-- Begin Given records --
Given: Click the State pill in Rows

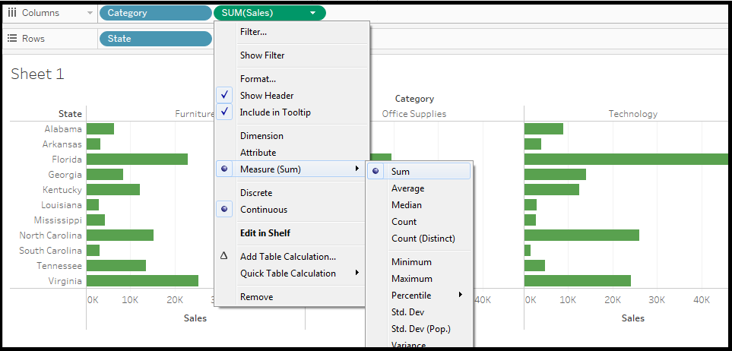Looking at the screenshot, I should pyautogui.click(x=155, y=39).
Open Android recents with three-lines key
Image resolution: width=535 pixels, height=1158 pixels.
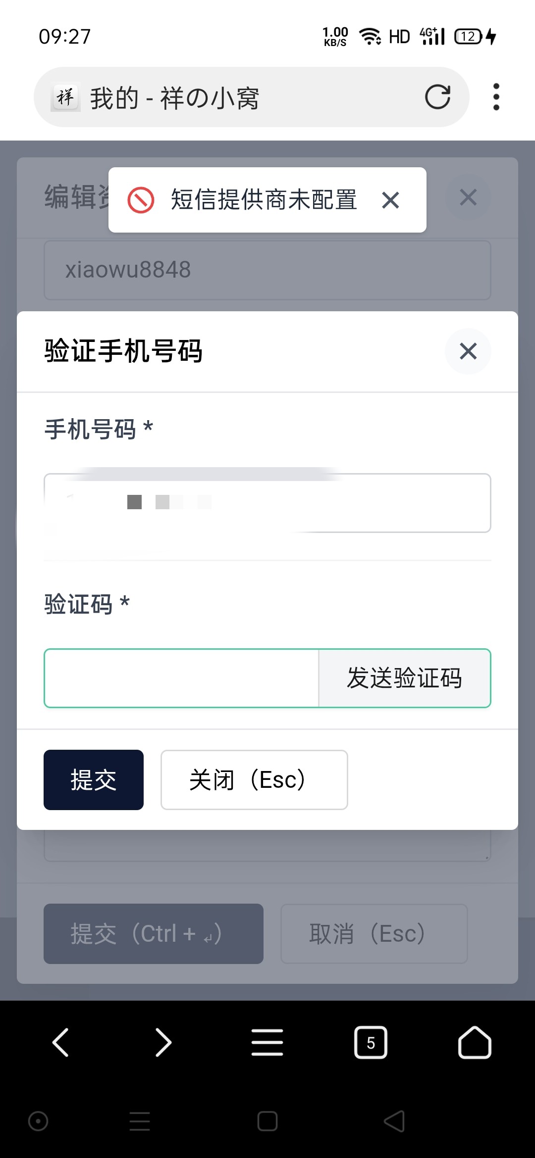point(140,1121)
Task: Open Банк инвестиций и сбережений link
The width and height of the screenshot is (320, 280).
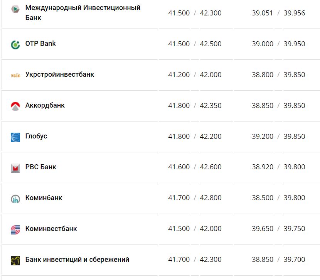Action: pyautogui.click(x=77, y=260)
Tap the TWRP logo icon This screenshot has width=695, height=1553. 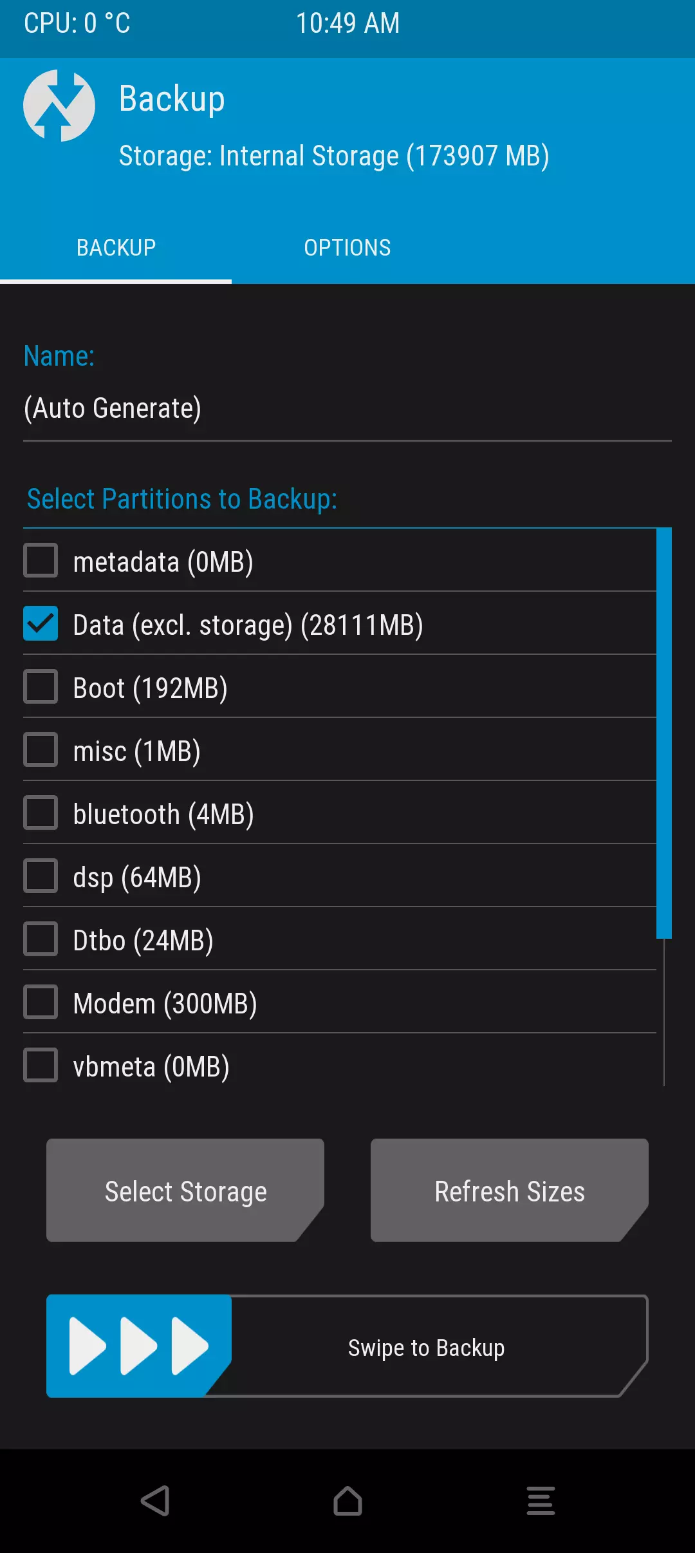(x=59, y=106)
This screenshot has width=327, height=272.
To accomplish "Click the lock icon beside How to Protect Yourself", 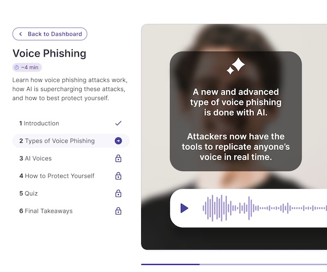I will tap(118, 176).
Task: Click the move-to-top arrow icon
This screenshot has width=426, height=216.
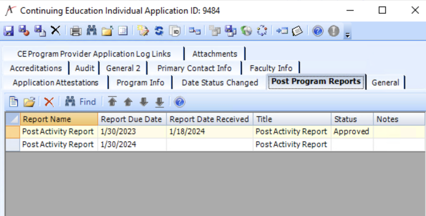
-- End Given records --
-- Begin Given records --
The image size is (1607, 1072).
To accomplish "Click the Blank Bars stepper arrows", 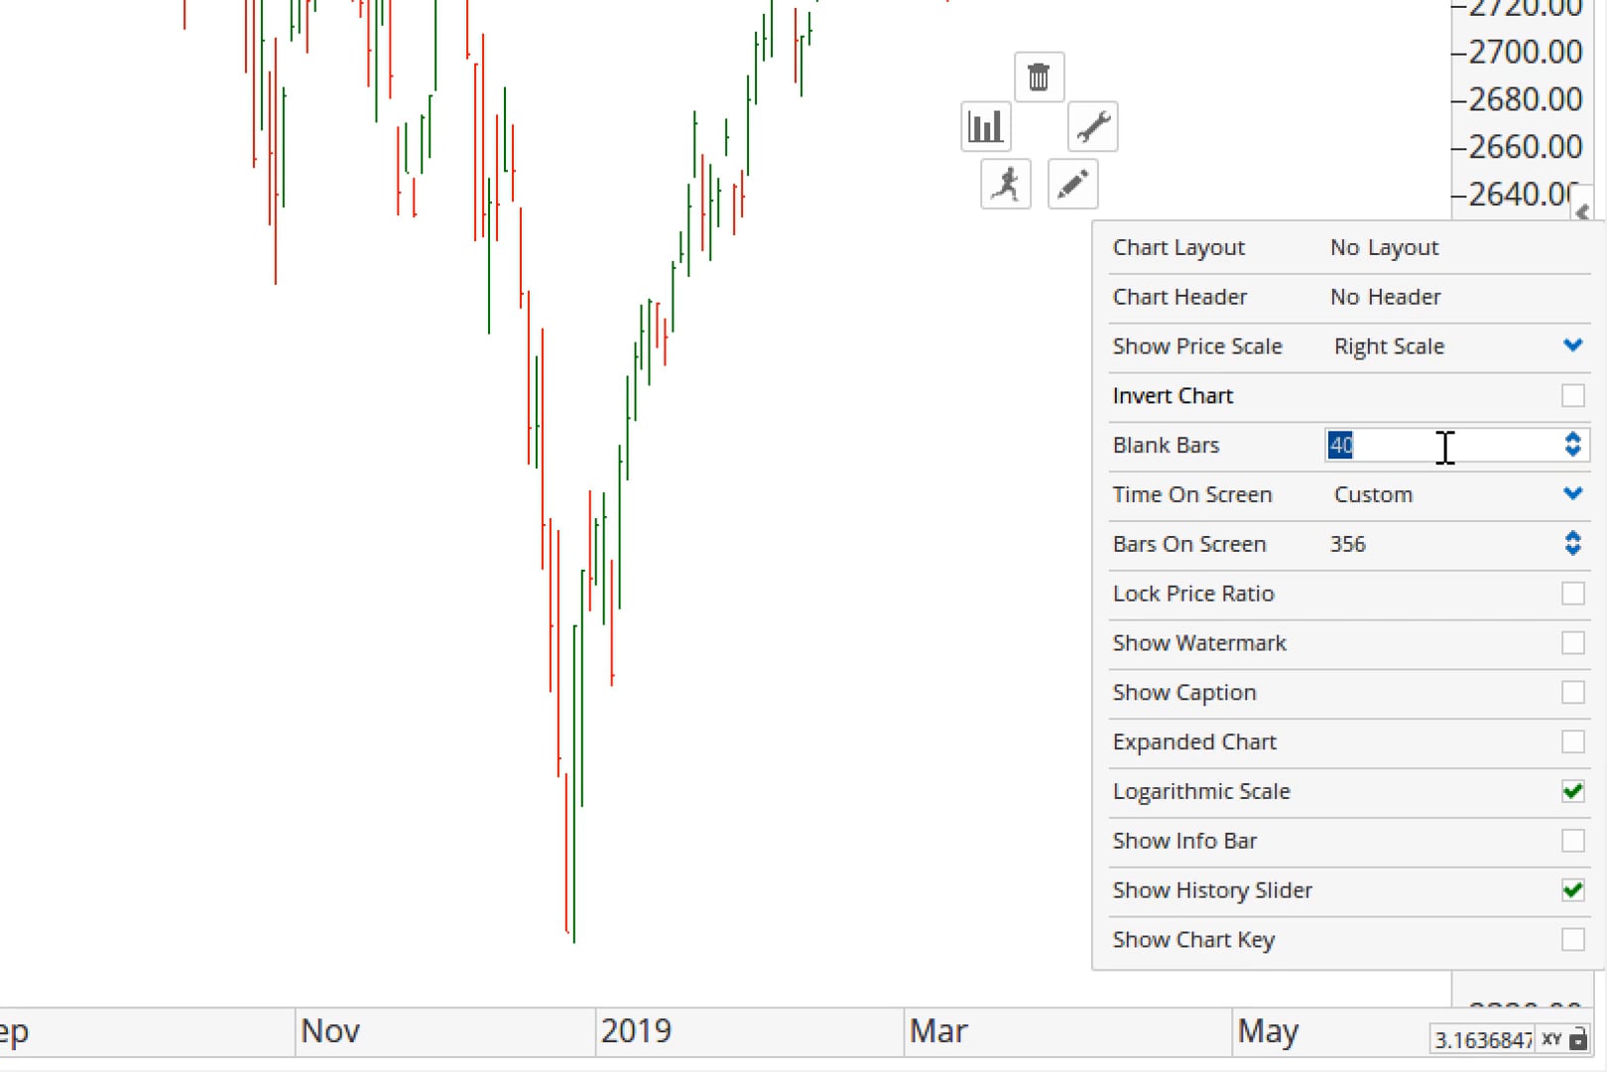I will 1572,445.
-- End Given records --
Instructions to follow ▸ Return the records unchanged, starting with the line that contains "Given: Click the State pill in Rows" and going on through the line that contains "Action: pyautogui.click(x=77, y=260)", both included. Leave the pictures out.

Expected answer ▸
Given: Click the State pill in Rows

Looking at the screenshot, I should pyautogui.click(x=155, y=39).
Open Android recents with three-lines key
Image resolution: width=535 pixels, height=1158 pixels.
point(140,1121)
Task: Open Банк инвестиций и сбережений link
The width and height of the screenshot is (320, 280).
Action: pyautogui.click(x=77, y=260)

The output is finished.